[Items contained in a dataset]
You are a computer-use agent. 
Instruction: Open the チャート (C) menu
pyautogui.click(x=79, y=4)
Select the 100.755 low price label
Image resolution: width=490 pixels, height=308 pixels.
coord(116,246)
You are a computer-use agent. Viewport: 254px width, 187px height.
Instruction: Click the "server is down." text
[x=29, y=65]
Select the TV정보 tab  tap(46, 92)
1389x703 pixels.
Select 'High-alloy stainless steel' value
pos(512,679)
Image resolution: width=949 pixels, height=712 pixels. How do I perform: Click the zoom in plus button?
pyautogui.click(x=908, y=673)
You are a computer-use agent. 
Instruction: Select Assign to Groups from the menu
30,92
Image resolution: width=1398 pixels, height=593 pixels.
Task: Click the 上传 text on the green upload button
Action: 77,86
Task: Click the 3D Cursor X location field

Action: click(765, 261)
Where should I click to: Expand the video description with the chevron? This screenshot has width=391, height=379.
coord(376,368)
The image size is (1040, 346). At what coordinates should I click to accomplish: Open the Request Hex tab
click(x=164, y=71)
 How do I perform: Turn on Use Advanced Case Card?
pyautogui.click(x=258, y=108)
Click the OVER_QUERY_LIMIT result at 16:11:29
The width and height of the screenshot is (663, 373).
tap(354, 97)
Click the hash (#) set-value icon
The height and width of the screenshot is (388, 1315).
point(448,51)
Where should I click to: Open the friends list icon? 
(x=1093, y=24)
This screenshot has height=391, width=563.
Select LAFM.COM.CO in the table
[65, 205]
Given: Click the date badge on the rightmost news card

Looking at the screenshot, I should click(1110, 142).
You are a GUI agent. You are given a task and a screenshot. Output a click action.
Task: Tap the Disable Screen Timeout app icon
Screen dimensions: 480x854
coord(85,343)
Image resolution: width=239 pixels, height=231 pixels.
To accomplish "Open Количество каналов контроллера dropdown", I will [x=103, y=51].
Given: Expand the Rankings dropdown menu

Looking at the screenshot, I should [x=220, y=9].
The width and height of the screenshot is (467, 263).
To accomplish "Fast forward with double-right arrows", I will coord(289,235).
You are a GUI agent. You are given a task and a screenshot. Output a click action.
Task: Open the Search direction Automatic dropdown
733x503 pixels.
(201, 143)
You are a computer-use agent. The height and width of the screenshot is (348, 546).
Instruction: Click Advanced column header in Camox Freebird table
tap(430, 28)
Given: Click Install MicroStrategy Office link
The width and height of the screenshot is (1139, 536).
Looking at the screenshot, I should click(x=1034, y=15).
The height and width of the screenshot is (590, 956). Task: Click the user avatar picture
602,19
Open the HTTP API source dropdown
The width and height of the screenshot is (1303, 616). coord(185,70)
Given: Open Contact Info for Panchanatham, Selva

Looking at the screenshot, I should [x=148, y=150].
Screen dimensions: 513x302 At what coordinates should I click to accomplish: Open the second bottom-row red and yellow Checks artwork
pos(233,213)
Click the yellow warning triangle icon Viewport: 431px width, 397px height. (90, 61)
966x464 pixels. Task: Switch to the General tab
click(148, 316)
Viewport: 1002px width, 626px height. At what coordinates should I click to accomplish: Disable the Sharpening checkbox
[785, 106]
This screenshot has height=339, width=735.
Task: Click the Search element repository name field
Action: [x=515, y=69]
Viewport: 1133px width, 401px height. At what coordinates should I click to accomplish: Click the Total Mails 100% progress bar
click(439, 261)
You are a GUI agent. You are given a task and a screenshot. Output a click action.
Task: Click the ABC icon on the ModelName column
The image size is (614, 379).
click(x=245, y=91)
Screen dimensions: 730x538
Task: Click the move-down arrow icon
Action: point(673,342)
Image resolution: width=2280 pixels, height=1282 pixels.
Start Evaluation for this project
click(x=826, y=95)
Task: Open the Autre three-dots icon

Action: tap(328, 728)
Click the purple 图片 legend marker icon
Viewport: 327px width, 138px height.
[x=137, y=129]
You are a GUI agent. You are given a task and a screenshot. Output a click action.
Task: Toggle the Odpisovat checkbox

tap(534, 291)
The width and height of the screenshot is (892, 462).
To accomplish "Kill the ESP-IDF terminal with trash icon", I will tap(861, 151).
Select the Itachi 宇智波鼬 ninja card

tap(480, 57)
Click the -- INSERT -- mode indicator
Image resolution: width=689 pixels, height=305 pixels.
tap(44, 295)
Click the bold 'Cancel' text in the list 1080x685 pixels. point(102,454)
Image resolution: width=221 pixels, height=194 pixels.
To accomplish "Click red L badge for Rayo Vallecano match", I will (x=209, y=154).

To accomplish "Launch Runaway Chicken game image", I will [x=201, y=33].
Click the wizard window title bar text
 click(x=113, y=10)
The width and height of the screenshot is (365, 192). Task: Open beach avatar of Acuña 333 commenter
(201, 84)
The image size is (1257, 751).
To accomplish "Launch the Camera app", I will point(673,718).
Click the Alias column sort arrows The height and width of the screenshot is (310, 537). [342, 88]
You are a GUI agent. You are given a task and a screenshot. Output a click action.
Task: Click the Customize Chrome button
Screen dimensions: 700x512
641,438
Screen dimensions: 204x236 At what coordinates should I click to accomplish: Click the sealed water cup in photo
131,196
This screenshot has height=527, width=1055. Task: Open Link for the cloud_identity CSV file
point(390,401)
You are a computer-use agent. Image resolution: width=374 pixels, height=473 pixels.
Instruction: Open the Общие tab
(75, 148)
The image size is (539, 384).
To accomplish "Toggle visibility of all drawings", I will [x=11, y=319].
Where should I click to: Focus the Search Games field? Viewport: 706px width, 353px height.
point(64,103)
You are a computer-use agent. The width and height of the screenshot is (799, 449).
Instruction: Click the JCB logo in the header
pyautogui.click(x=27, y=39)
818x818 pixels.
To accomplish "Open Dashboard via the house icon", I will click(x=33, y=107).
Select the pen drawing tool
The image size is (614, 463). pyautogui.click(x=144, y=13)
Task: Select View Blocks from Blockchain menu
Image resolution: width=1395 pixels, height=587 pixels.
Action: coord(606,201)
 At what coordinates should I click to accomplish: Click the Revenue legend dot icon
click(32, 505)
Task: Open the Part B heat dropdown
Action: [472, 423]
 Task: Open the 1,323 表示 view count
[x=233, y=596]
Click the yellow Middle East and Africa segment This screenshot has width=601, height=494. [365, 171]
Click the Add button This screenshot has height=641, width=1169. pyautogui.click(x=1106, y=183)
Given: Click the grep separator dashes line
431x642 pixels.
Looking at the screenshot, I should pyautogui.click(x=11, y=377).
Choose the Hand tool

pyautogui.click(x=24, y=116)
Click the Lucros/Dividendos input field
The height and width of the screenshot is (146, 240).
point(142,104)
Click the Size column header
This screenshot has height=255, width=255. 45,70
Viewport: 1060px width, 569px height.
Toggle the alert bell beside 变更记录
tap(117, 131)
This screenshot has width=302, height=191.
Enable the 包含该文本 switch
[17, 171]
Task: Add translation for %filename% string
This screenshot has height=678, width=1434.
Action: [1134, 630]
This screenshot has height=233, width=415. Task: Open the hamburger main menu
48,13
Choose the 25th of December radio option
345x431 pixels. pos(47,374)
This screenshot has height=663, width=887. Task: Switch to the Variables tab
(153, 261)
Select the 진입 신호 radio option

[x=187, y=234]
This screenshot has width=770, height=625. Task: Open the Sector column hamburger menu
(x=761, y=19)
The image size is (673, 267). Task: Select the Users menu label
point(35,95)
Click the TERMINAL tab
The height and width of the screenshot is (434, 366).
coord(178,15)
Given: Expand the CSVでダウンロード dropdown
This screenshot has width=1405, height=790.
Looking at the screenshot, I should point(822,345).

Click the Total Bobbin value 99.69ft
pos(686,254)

TASK BRIEF:
Arrange all of the items above as a numbered list, leaving out any blank lines.

COMPLETE ANSWER:
1. You are a computer-use agent. 
2. Instruction: Open the チャート (C) menu
3. pyautogui.click(x=79, y=4)
4. Select the 100.755 low price label
5. Image resolution: width=490 pixels, height=308 pixels.
6. coord(116,246)
7. You are a computer-use agent. Viewport: 254px width, 187px height.
8. Instruction: Click the "server is down." text
9. [x=29, y=65]
10. Select the TV정보 tab  tap(46, 92)
11. 1389x703 pixels.
12. Select 'High-alloy stainless steel' value
13. pos(512,679)
14. Image resolution: width=949 pixels, height=712 pixels. How do I perform: Click the zoom in plus button?
15. pyautogui.click(x=908, y=673)
16. You are a computer-use agent. 
17. Instruction: Select Assign to Groups from the menu
18. 30,92
19. Image resolution: width=1398 pixels, height=593 pixels.
20. Task: Click the 上传 text on the green upload button
21. Action: 77,86
22. Task: Click the 3D Cursor X location field
23. Action: click(765, 261)
24. Where should I click to: Expand the video description with the chevron? This screenshot has width=391, height=379.
25. coord(376,368)
26. The image size is (1040, 346). At what coordinates should I click to accomplish: Open the Request Hex tab
27. click(x=164, y=71)
28.  How do I perform: Turn on Use Advanced Case Card?
29. pyautogui.click(x=258, y=108)
30. Click the OVER_QUERY_LIMIT result at 16:11:29
31. The width and height of the screenshot is (663, 373).
32. tap(354, 97)
33. Click the hash (#) set-value icon
34. The height and width of the screenshot is (388, 1315).
35. point(448,51)
36. Where should I click to: Open the friends list icon? 
37. (x=1093, y=24)
38. This screenshot has height=391, width=563.
39. Select LAFM.COM.CO in the table
40. [65, 205]
41. Given: Click the date badge on the rightmost news card
42. Looking at the screenshot, I should click(1110, 142).
43. You are a GUI agent. You are given a task and a screenshot. Output a click action.
44. Task: Tap the Disable Screen Timeout app icon
45. Screen dimensions: 480x854
46. coord(85,343)
47. Image resolution: width=239 pixels, height=231 pixels.
48. To accomplish "Open Количество каналов контроллера dropdown", I will [x=103, y=51].
49. Given: Expand the Rankings dropdown menu
50. Looking at the screenshot, I should [x=220, y=9].
51. The width and height of the screenshot is (467, 263).
52. To accomplish "Fast forward with double-right arrows", I will coord(289,235).
53. You are a GUI agent. You are given a task and a screenshot. Output a click action.
54. Task: Open the Search direction Automatic dropdown
55. 733x503 pixels.
56. (201, 143)
57. You are a computer-use agent. The height and width of the screenshot is (348, 546).
58. Instruction: Click Advanced column header in Camox Freebird table
59. tap(430, 28)
60. Given: Click Install MicroStrategy Office link
61. The width and height of the screenshot is (1139, 536).
62. Looking at the screenshot, I should click(x=1034, y=15).
63. The height and width of the screenshot is (590, 956). Task: Click the user avatar picture
64. 602,19
65. Open the HTTP API source dropdown
66. The width and height of the screenshot is (1303, 616). coord(185,70)
67. Given: Open Contact Info for Panchanatham, Selva
68. Looking at the screenshot, I should [x=148, y=150].
69. Screen dimensions: 513x302 At what coordinates should I click to accomplish: Open the second bottom-row red and yellow Checks artwork
70. pos(233,213)
71. Click the yellow warning triangle icon Viewport: 431px width, 397px height. (90, 61)
72. 966x464 pixels. Task: Switch to the General tab
73. click(148, 316)
74. Viewport: 1002px width, 626px height. At what coordinates should I click to accomplish: Disable the Sharpening checkbox
75. [785, 106]
76. This screenshot has height=339, width=735.
77. Task: Click the Search element repository name field
78. Action: [x=515, y=69]
79. Viewport: 1133px width, 401px height. At what coordinates should I click to accomplish: Click the Total Mails 100% progress bar
80. click(439, 261)
81. You are a GUI agent. You are given a task and a screenshot. Output a click action.
82. Task: Click the ABC icon on the ModelName column
83. The image size is (614, 379).
84. click(x=245, y=91)
85. Screen dimensions: 730x538
86. Task: Click the move-down arrow icon
87. Action: point(673,342)
88. Image resolution: width=2280 pixels, height=1282 pixels.
89. Start Evaluation for this project
90. click(x=826, y=95)
91. Task: Open the Autre three-dots icon
92. Action: tap(328, 728)
93. Click the purple 图片 legend marker icon
94. Viewport: 327px width, 138px height.
95. [x=137, y=129]
96. You are a GUI agent. You are given a task and a screenshot. Output a click action.
97. Task: Toggle the Odpisovat checkbox
98. tap(534, 291)
99. The width and height of the screenshot is (892, 462).
100. To accomplish "Kill the ESP-IDF terminal with trash icon", I will tap(861, 151).
101. Select the Itachi 宇智波鼬 ninja card
102. tap(480, 57)
103. Click the -- INSERT -- mode indicator
104. Image resolution: width=689 pixels, height=305 pixels.
105. tap(44, 295)
106. Click the bold 'Cancel' text in the list 1080x685 pixels. point(102,454)
107. Image resolution: width=221 pixels, height=194 pixels.
108. To accomplish "Click red L badge for Rayo Vallecano match", I will (x=209, y=154).
109. To accomplish "Launch Runaway Chicken game image", I will [x=201, y=33].
110. Click the wizard window title bar text
111.  click(x=113, y=10)
112. The width and height of the screenshot is (365, 192). Task: Open beach avatar of Acuña 333 commenter
113. (201, 84)
114. The image size is (1257, 751).
115. To accomplish "Launch the Camera app", I will point(673,718).
116. Click the Alias column sort arrows The height and width of the screenshot is (310, 537). [342, 88]
117. You are a GUI agent. You are given a task and a screenshot. Output a click action.
118. Task: Click the Customize Chrome button
119. Screen dimensions: 700x512
120. 641,438
121. Screen dimensions: 204x236 At what coordinates should I click to accomplish: Click the sealed water cup in photo
122. 131,196
123. This screenshot has height=527, width=1055. Task: Open Link for the cloud_identity CSV file
124. point(390,401)
125. You are a computer-use agent. Image resolution: width=374 pixels, height=473 pixels.
126. Instruction: Open the Общие tab
127. (75, 148)
128. The image size is (539, 384).
129. To accomplish "Toggle visibility of all drawings", I will [x=11, y=319].
130. Where should I click to: Focus the Search Games field? Viewport: 706px width, 353px height.
131. point(64,103)
132. You are a computer-use agent. The width and height of the screenshot is (799, 449).
133. Instruction: Click the JCB logo in the header
134. pyautogui.click(x=27, y=39)
135. 818x818 pixels.
136. To accomplish "Open Dashboard via the house icon", I will click(x=33, y=107).
137. Select the pen drawing tool
138. The image size is (614, 463). pyautogui.click(x=144, y=13)
139. Task: Select View Blocks from Blockchain menu
140. Image resolution: width=1395 pixels, height=587 pixels.
141. Action: coord(606,201)
142.  At what coordinates should I click to accomplish: Click the Revenue legend dot icon
143. click(32, 505)
144. Task: Open the Part B heat dropdown
145. Action: [472, 423]
146.  Task: Open the 1,323 表示 view count
147. [x=233, y=596]
148. Click the yellow Middle East and Africa segment This screenshot has width=601, height=494. [365, 171]
149. Click the Add button This screenshot has height=641, width=1169. pyautogui.click(x=1106, y=183)
150. Given: Click the grep separator dashes line
151. 431x642 pixels.
152. Looking at the screenshot, I should pyautogui.click(x=11, y=377).
153. Choose the Hand tool
154. pyautogui.click(x=24, y=116)
155. Click the Lucros/Dividendos input field
156. The height and width of the screenshot is (146, 240).
157. point(142,104)
158. Click the Size column header
159. This screenshot has height=255, width=255. 45,70
160. Viewport: 1060px width, 569px height.
161. Toggle the alert bell beside 变更记录
162. tap(117, 131)
163. This screenshot has width=302, height=191.
164. Enable the 包含该文本 switch
165. [17, 171]
166. Task: Add translation for %filename% string
167. This screenshot has height=678, width=1434.
168. Action: [1134, 630]
169. This screenshot has height=233, width=415. Task: Open the hamburger main menu
170. 48,13
171. Choose the 25th of December radio option
172. 345x431 pixels. pos(47,374)
173. This screenshot has height=663, width=887. Task: Switch to the Variables tab
174. (153, 261)
175. Select the 진입 신호 radio option
176. [x=187, y=234]
177. This screenshot has width=770, height=625. Task: Open the Sector column hamburger menu
178. (x=761, y=19)
179. The image size is (673, 267). Task: Select the Users menu label
180. point(35,95)
181. Click the TERMINAL tab
182. The height and width of the screenshot is (434, 366).
183. coord(178,15)
184. Given: Expand the CSVでダウンロード dropdown
185. This screenshot has width=1405, height=790.
186. Looking at the screenshot, I should point(822,345).
187. Click the Total Bobbin value 99.69ft
188. pos(686,254)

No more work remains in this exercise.